→ **TASK GOAL**
Please copy out the records below word for word, from the line containing "Babia y Luna'" through the line containing "Action: 588,579", both lines included, and leave the pictures out.

→ **RECORDS PROVIDED**
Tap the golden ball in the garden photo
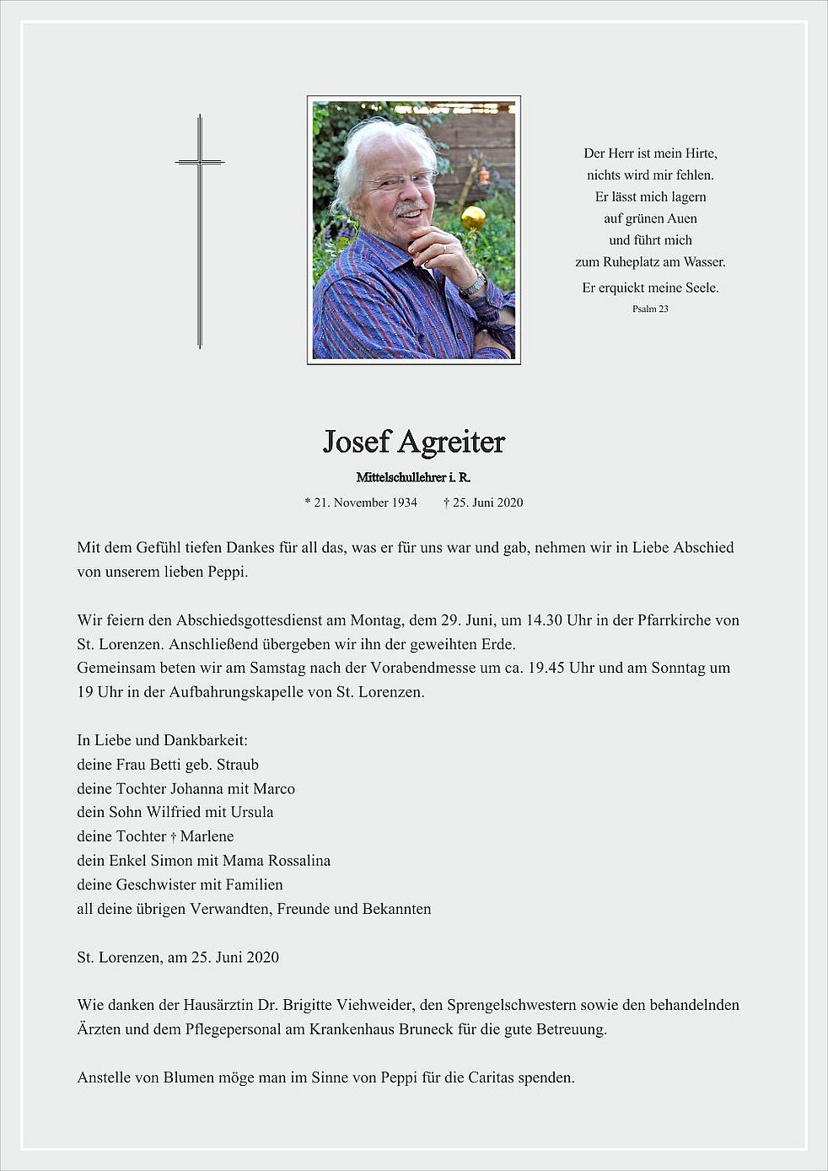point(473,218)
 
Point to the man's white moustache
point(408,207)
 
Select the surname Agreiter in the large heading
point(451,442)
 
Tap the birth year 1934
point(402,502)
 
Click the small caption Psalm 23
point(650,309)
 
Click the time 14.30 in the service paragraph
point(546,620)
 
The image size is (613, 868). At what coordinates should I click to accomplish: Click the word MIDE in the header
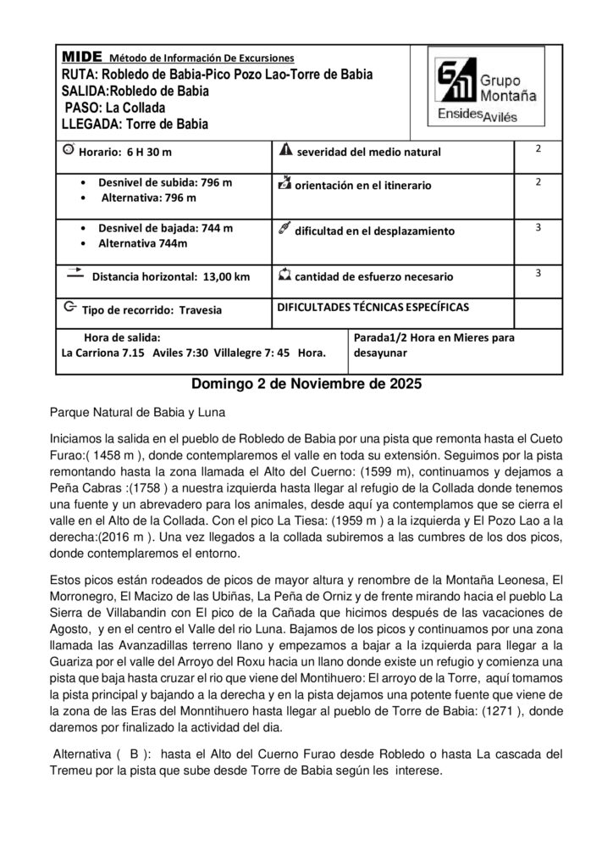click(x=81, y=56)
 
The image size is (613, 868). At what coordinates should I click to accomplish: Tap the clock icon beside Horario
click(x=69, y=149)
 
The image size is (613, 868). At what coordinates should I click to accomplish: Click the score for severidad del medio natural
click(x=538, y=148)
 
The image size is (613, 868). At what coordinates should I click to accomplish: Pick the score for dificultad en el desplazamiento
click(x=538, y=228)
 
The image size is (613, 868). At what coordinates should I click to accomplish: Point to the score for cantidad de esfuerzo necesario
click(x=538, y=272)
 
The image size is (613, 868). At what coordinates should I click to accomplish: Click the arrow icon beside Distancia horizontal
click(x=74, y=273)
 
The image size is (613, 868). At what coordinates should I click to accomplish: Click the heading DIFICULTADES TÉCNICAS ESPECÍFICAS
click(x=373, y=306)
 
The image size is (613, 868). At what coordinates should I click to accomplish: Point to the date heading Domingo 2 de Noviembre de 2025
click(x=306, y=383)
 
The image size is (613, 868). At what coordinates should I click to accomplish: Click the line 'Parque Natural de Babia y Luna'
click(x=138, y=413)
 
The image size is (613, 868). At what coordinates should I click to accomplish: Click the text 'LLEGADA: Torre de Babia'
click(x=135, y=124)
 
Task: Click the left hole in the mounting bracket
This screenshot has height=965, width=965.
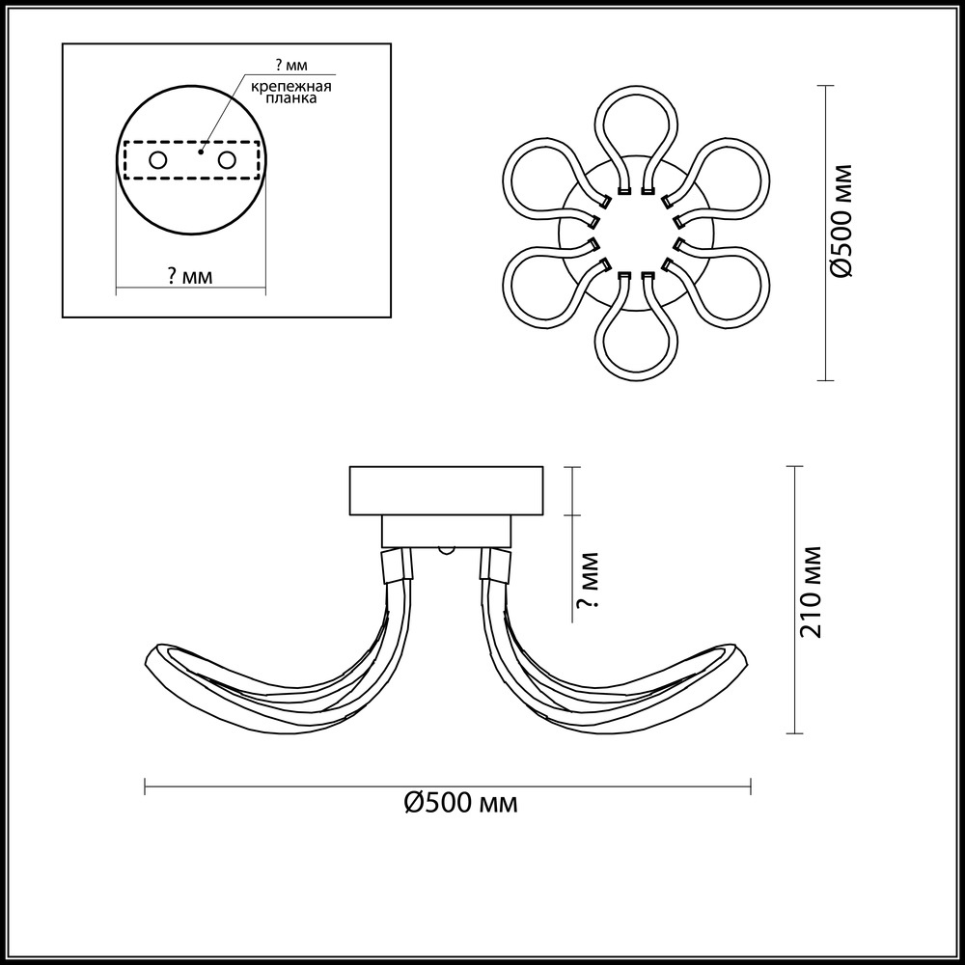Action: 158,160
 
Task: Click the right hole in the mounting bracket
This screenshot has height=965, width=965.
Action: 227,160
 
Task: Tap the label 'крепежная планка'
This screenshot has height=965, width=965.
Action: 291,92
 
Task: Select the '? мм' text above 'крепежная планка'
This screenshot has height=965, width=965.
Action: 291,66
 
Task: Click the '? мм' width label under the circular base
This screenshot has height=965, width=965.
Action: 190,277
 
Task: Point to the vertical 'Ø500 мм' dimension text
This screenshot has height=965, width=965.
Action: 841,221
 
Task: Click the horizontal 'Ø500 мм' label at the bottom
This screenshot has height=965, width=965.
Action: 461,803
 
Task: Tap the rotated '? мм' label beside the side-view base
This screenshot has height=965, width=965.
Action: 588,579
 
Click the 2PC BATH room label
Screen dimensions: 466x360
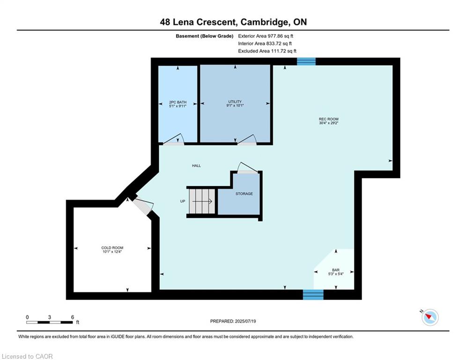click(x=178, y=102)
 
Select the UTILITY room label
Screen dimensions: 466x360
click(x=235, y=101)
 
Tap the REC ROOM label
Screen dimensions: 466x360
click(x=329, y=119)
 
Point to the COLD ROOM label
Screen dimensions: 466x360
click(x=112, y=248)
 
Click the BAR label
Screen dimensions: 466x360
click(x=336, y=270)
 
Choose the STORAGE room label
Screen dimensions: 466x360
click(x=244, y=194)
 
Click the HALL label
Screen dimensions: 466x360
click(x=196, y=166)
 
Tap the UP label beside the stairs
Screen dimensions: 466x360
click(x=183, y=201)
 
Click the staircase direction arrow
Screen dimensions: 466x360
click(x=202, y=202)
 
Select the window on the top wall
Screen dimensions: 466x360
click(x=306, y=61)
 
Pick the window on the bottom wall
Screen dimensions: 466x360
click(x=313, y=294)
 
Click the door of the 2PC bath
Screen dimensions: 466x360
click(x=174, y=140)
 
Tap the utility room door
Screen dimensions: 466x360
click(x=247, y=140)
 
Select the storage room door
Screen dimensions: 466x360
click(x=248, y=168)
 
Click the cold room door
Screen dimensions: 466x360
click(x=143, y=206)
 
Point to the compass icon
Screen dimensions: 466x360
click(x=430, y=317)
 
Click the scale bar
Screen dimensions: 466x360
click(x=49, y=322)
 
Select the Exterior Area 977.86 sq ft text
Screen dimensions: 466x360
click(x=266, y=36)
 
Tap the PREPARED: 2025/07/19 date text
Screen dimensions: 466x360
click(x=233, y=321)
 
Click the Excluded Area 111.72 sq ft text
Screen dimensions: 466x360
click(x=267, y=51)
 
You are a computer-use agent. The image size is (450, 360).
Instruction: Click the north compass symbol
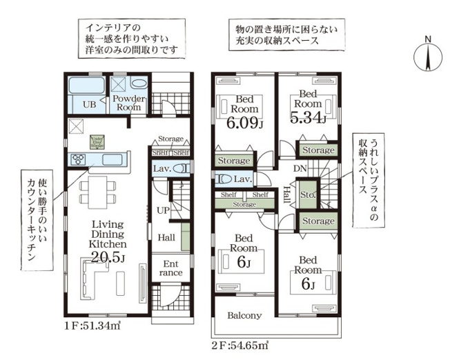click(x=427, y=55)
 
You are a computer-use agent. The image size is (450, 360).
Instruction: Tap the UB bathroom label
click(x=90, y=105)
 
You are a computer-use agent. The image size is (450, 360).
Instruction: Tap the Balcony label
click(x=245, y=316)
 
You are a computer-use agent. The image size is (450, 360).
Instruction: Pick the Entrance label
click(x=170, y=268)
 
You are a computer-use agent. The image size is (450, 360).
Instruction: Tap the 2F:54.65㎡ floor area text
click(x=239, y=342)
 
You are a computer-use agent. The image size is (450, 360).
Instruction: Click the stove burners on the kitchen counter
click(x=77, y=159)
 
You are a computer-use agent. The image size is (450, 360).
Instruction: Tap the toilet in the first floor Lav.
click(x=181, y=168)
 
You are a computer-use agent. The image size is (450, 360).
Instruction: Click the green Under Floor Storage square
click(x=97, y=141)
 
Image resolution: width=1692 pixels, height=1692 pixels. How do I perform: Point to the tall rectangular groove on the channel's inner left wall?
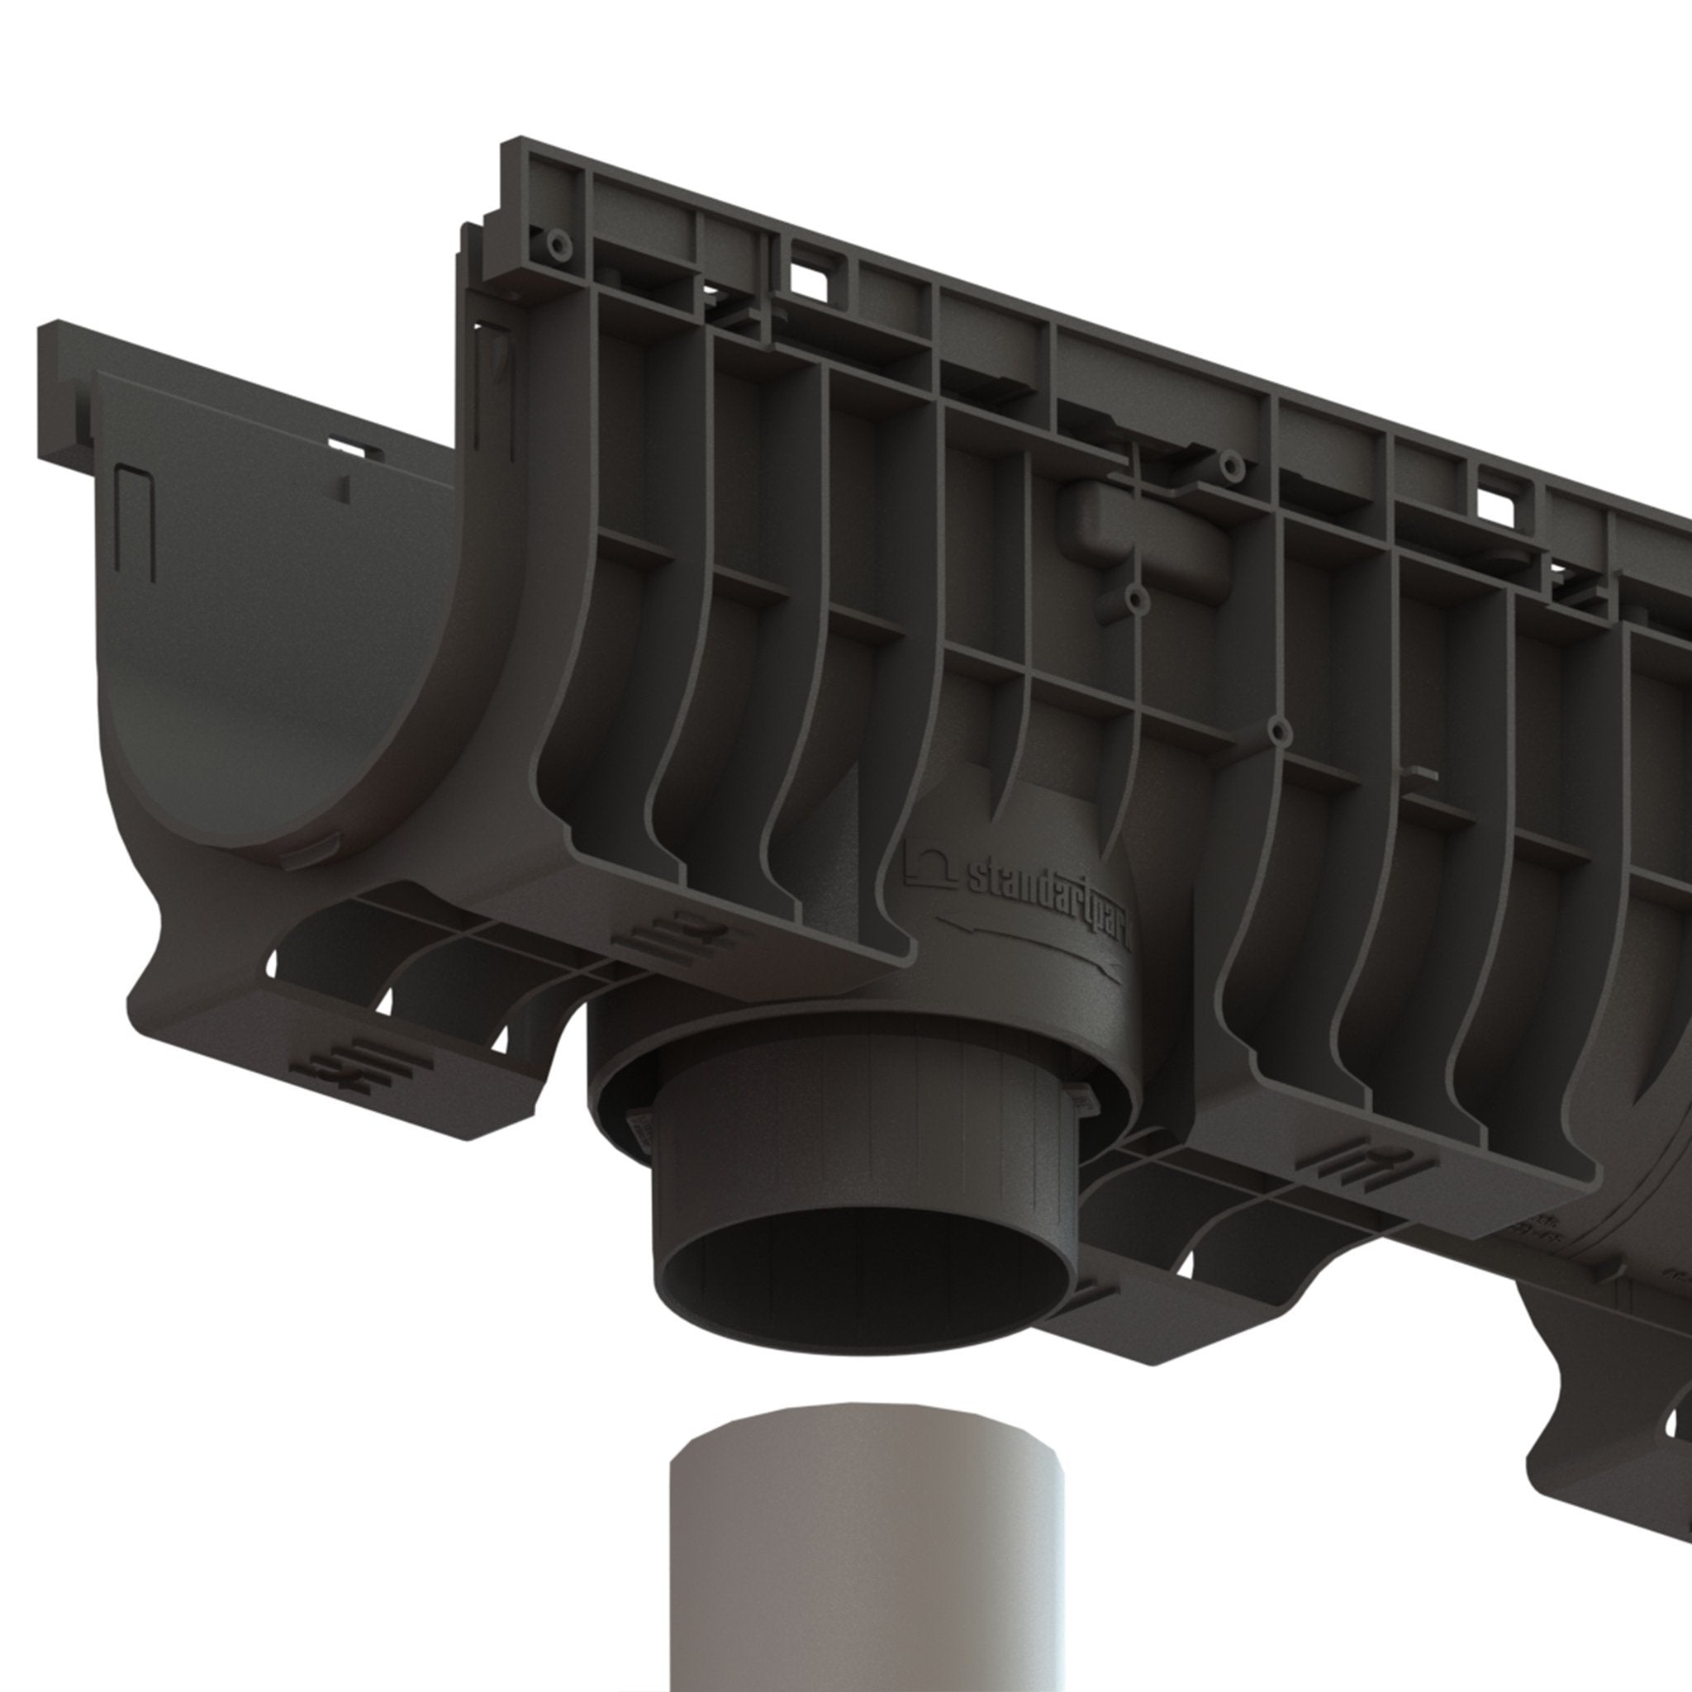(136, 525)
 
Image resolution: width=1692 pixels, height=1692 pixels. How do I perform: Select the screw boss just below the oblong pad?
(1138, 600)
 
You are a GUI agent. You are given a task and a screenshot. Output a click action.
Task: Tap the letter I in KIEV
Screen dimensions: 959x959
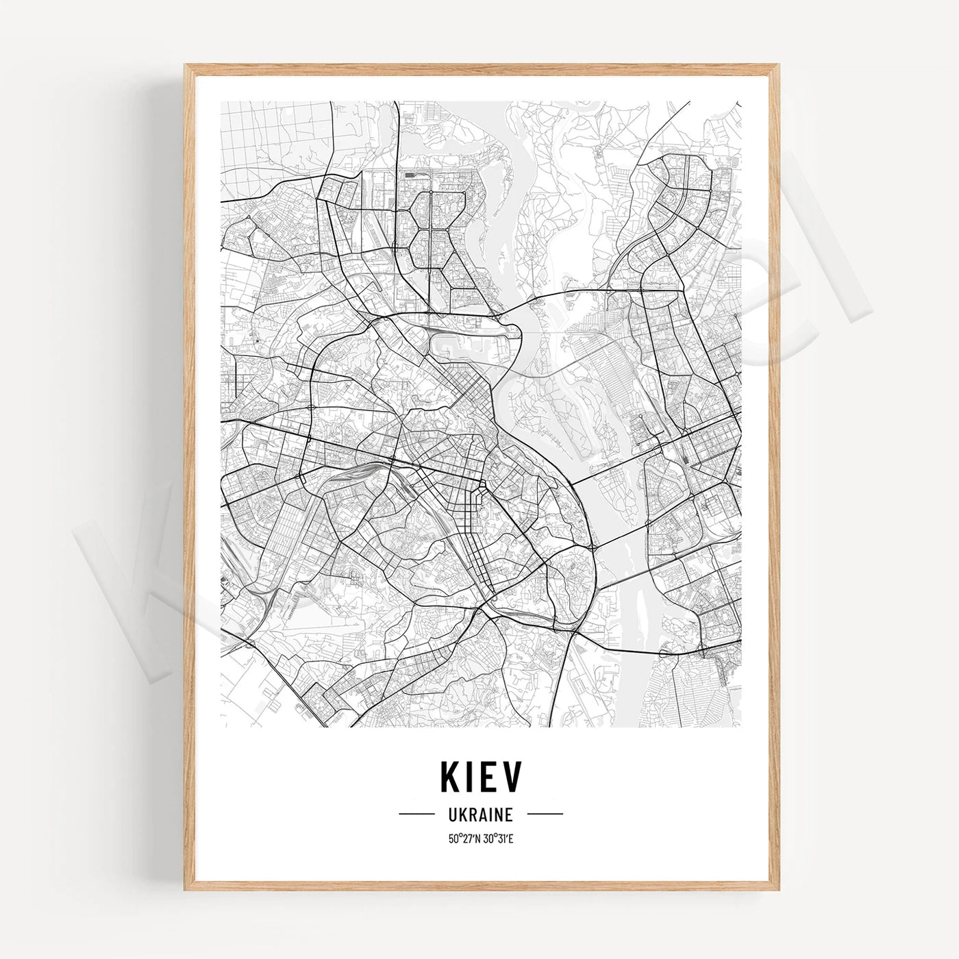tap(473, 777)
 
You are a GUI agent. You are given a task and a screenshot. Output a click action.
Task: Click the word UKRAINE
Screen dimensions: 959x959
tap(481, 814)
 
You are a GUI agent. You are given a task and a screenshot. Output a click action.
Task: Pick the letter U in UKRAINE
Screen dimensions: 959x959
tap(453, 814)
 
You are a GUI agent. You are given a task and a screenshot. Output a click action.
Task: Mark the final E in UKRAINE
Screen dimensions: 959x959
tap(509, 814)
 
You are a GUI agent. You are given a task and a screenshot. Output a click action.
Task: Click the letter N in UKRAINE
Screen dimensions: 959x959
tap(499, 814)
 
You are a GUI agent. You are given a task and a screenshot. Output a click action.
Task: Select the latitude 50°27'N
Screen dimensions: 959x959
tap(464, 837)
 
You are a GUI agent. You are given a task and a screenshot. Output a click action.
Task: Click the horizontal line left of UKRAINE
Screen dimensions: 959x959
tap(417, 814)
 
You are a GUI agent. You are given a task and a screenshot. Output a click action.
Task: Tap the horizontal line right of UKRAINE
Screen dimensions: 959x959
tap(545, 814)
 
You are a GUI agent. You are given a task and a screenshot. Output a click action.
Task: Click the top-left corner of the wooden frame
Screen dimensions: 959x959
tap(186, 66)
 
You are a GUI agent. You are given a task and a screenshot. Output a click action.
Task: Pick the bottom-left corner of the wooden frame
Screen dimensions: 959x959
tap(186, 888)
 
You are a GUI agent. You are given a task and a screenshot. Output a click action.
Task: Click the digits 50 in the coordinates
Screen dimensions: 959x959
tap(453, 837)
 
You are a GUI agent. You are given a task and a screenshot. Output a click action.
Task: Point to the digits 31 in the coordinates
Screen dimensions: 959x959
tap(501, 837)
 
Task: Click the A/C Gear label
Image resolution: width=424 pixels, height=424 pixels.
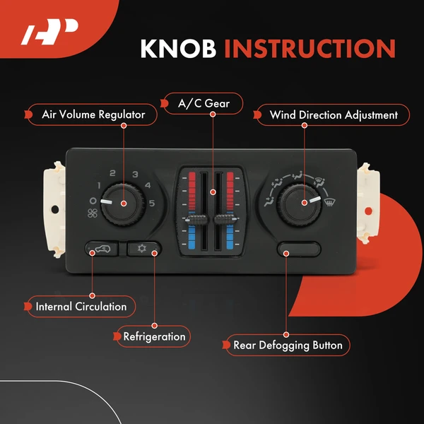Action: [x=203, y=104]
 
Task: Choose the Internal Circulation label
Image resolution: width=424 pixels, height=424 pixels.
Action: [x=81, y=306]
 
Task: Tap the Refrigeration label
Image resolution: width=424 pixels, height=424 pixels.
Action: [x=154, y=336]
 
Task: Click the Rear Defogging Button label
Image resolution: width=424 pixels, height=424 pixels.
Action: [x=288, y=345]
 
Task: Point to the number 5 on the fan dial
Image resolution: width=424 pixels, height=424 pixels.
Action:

→ **WRITTEN RESPONSE**
The image size is (613, 868). At what coordinates should I click to accomplish: Click the line 'Parque Natural de Babia y Luna'
click(x=138, y=413)
 
The image size is (613, 868). At what coordinates should I click to accomplish: Click the text 'LLEGADA: Torre de Babia'
click(x=135, y=124)
 
Task: Click the left hole in the mounting bracket
This screenshot has height=965, width=965.
Action: 158,160
 
Task: Click the right hole in the mounting bracket
This screenshot has height=965, width=965.
Action: 227,160
 
Task: Tap the label 'крепежная планка'
This screenshot has height=965, width=965.
Action: 291,92
 
Task: Select the '? мм' text above 'крепежная планка'
This screenshot has height=965, width=965.
Action: 291,66
 
Task: Click the '? мм' width label under the circular base
This screenshot has height=965, width=965.
Action: 190,277
 
Task: Point to the vertical 'Ø500 мм' dimension text
This screenshot has height=965, width=965.
Action: 841,221
 
Task: Click the horizontal 'Ø500 мм' label at the bottom
This screenshot has height=965, width=965.
Action: 461,803
 
Task: Tap the rotated '? мм' label beside the side-view base
This screenshot has height=965, width=965.
Action: 588,579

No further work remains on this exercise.